Transcribe the passage on Red Ryder and Daisy air rifles word for word, everything from "At the time, Daisy" down to "manufacturing the guns.".

# DOCUMENT SEGMENT:

....

In 1983, Pensacola News-Journal staff writer Bruce Martin recalled a childhood bedroom that was stuffed with Red Ryder paraphernalia. “I sported a Red Ryder adjustable secret decoder ring,” he wrote. “A life-size poster of Red Ryder and Little Beaver stared from the back of my bedroom door. In my private museum, there was an official Red Ryder lariat, a bull whip, bank and gun and holster set.”

Having Red “endorse” an air rifle made a lot of sense. He was, after all, prone to shooting his way out of trouble. And there was really only one company that could do it justice.

At the time, Daisy was considered the market leader in BB guns. The company was founded in 1886 as the Plymouth Iron Windmill Company in Plymouth, Michigan, which distributed steel rather than wood windmills to farmers. (It would relocate to Rogers, Arkansas, in 1958.) With the purchase of a windmill, customers would get a free gift—a metal air rifle made by Clarence J. Hamilton, who had also designed the company’s windmills.

Unfortunately for the windmill company, people seemed far more interested in the gun than the main product. The good news? They were more than capable of meeting that demand. By 1895, the business was renamed Daisy and had set its focus on manufacturing the guns.

....

Pixel coordinate grounding data
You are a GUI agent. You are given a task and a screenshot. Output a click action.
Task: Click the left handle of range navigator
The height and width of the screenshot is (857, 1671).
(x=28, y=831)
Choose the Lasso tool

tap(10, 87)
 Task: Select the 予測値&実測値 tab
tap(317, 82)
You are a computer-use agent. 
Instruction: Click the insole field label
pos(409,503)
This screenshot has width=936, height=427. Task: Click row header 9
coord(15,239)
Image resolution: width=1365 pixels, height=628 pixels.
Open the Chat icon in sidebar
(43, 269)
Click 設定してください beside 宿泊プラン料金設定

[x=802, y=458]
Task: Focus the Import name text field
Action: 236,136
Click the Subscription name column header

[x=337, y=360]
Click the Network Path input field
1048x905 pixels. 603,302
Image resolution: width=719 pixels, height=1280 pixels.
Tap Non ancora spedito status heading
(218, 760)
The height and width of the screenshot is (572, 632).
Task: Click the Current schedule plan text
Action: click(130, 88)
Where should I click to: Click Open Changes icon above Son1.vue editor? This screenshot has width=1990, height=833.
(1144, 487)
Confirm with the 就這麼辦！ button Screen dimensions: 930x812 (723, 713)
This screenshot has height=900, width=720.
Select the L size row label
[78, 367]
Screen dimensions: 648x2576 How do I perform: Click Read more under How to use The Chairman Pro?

....

# RESPONSE AREA:
At the time, Daisy was considered the market leader in BB guns. The company was founded in 1886 as the Plymouth Iron Windmill Company in Plymouth, Michigan, which distributed steel rather than wood windmills to farmers. (It would relocate to Rogers, Arkansas, in 1958.) With the purchase of a windmill, customers would get a free gift—a metal air rifle made by Clarence J. Hamilton, who had also designed the company’s windmills.

Unfortunately for the windmill company, people seemed far more interested in the gun than the main product. The good news? They were more than capable of meeting that demand. By 1895, the business was renamed Daisy and had set its focus on manufacturing the guns.